5 Concluding Remarks

The study of appropriate indicators to measure the QoL is in continuous evolution. The composite index used by Il Sole 24ore is based on a simple arithmetic mean of 36 normalized indicators related to six main dimensions and assumes a full substitutability among the various indicators. However, as asserted by the literature, a complete compensability among the principal dimensions of QoL is not desirable. For this reason, an alternative composite index (MPI) that penalizes the provinces with ‘unbalanced’ values of the partial indices is proposed.

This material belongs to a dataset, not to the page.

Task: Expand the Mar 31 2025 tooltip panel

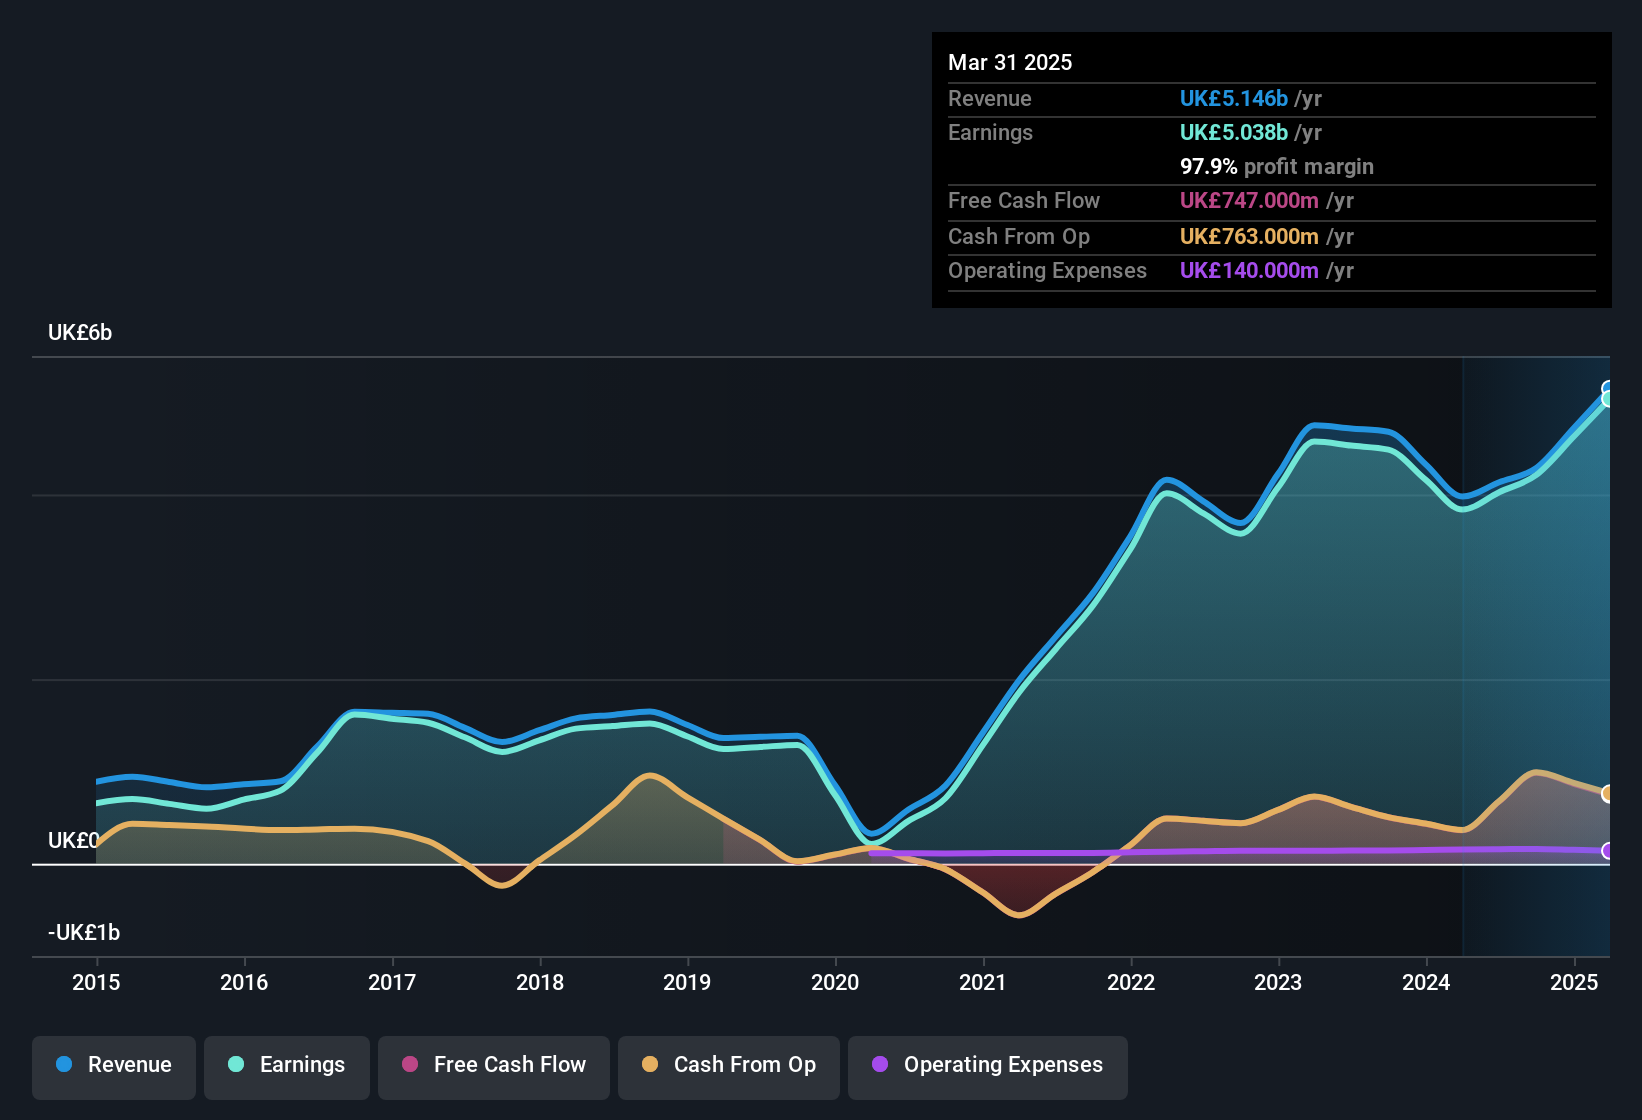Action: 1009,62
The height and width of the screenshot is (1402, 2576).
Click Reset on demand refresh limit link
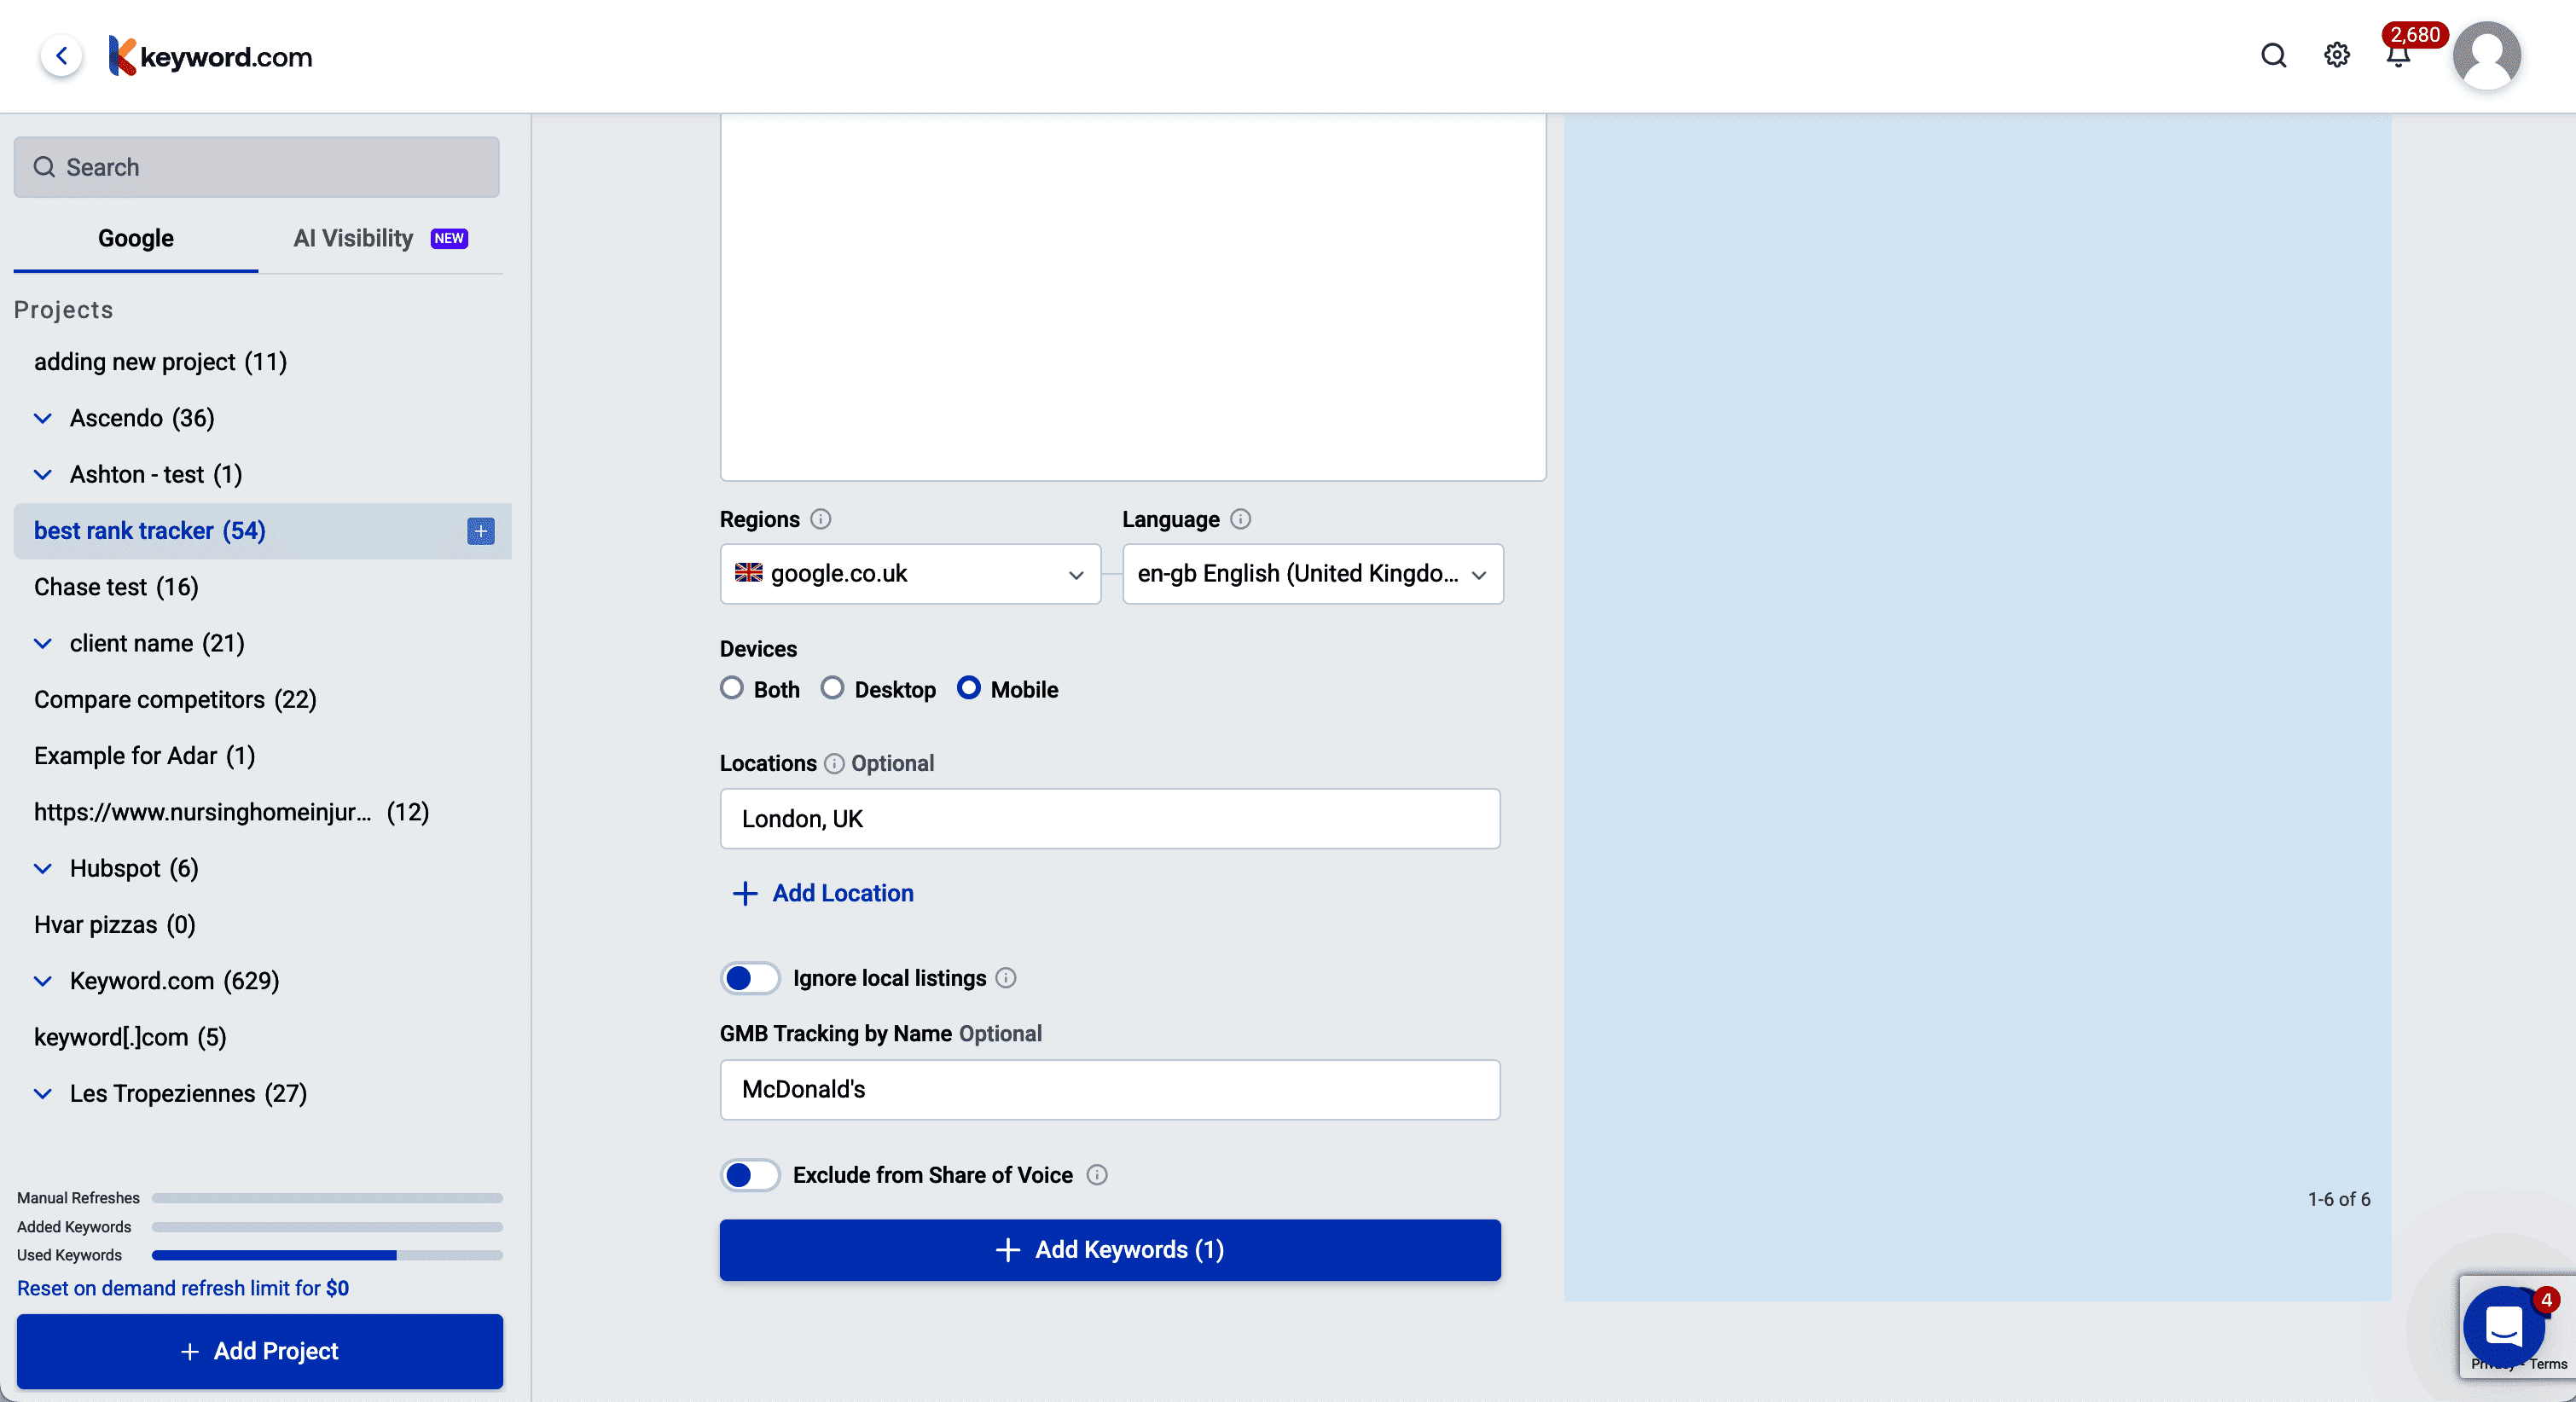pyautogui.click(x=183, y=1288)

A comparison between the two methods shows that the main factor affecting the results is the normalization criterion: in fact, the ‘standardization’ entails an equal weighting of the indicators while the ‘distance from the best performer’ implies different weights. As a consequence of this, the provinces with high values in indicators with greater weights obtain higher scores with Il Sole 24ore method as compared to MPI. Moreover, if we consider two provinces with equal mean of normalized values, but different ‘horizontal variability’, they obtain different scores using the MPI.

Therefore, the use of a ‘penalty’ for ‘unbalanced’ values of the indicators allows us to distinguish the provinces with uneven achievement across different dimensions of QoL.